To do
Each line of the material that mentions the word "OpenAI" is to be copied.

Exercise material
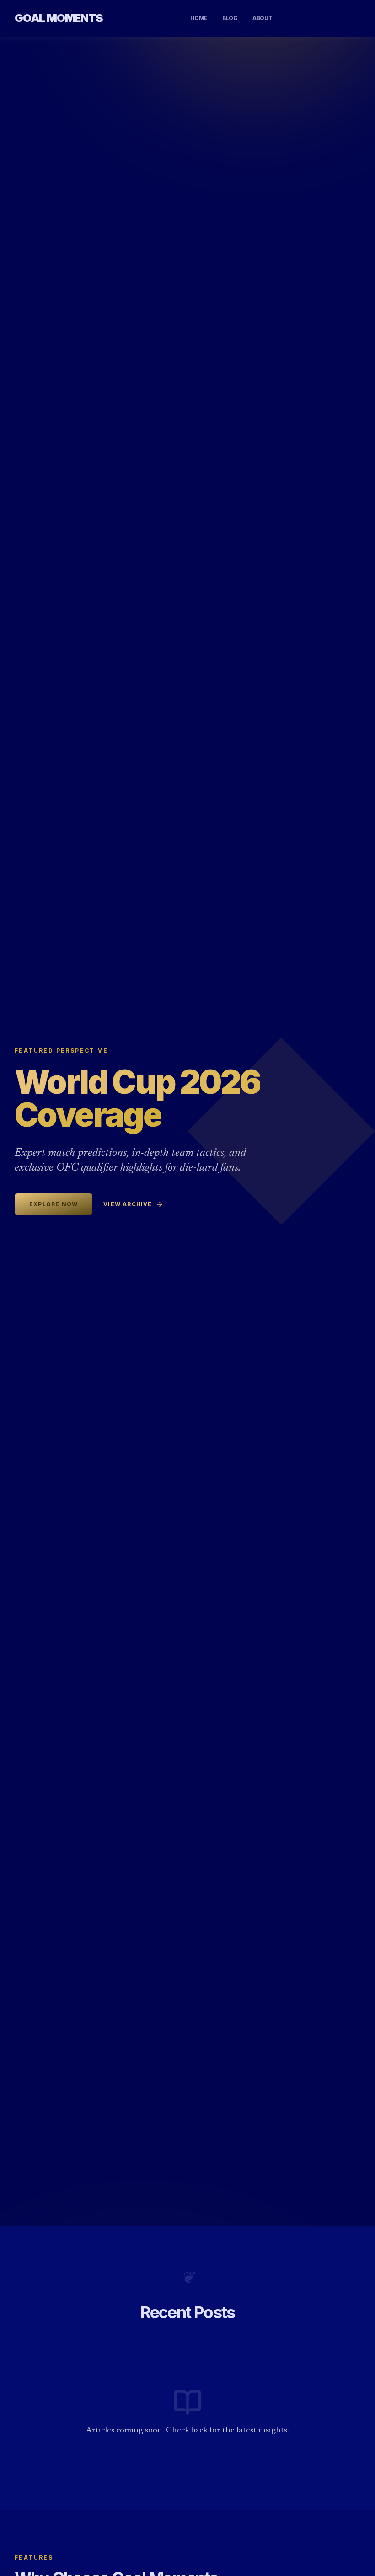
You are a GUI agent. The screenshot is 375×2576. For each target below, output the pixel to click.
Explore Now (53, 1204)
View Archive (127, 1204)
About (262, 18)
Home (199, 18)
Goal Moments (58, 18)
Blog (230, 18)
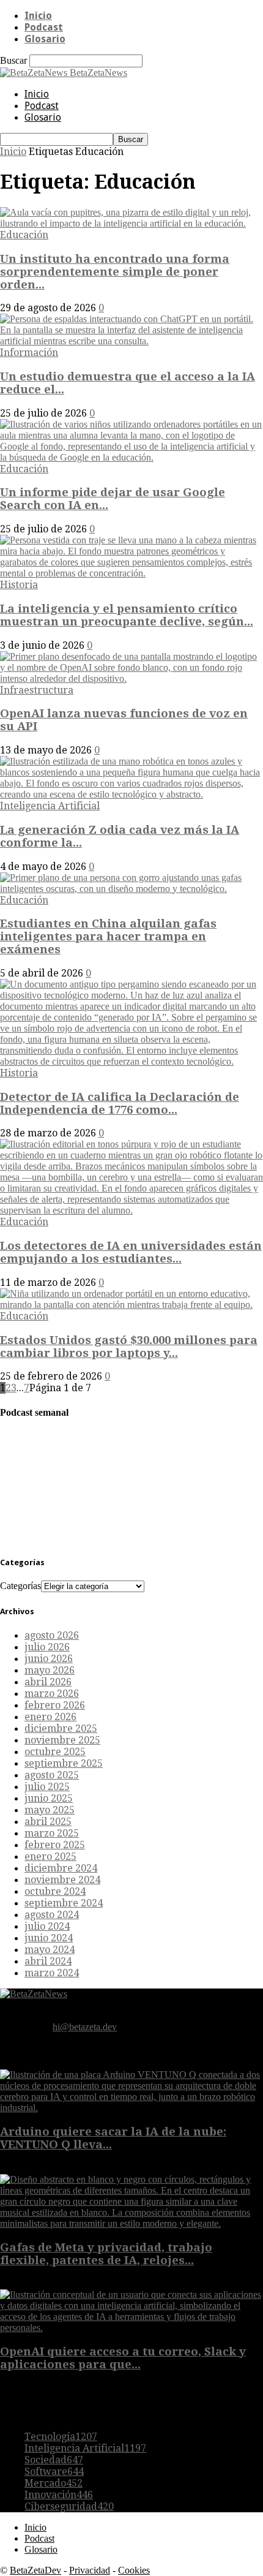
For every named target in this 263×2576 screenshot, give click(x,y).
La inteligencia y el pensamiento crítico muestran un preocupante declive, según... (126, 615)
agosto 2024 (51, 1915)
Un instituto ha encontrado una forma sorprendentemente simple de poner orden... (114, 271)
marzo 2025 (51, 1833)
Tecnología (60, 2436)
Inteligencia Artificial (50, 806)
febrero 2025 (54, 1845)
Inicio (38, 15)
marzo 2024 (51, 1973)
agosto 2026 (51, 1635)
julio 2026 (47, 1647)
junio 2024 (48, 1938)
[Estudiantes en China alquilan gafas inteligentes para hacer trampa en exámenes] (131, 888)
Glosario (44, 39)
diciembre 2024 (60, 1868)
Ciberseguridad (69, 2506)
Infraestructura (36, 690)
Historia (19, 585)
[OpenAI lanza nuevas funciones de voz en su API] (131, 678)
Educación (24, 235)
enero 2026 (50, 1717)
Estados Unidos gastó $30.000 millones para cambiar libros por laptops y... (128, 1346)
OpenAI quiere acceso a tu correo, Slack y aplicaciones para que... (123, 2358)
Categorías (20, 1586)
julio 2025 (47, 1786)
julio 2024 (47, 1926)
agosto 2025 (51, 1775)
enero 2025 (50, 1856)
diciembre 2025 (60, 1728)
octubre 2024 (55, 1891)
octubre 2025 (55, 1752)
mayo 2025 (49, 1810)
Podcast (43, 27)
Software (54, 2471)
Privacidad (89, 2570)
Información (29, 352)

Response
[OpenAI lanza nuevas funciones de voz en su API] (131, 678)
OpenAI quiere acceso a tu correo, Slack y aplicaciones para que... (123, 2358)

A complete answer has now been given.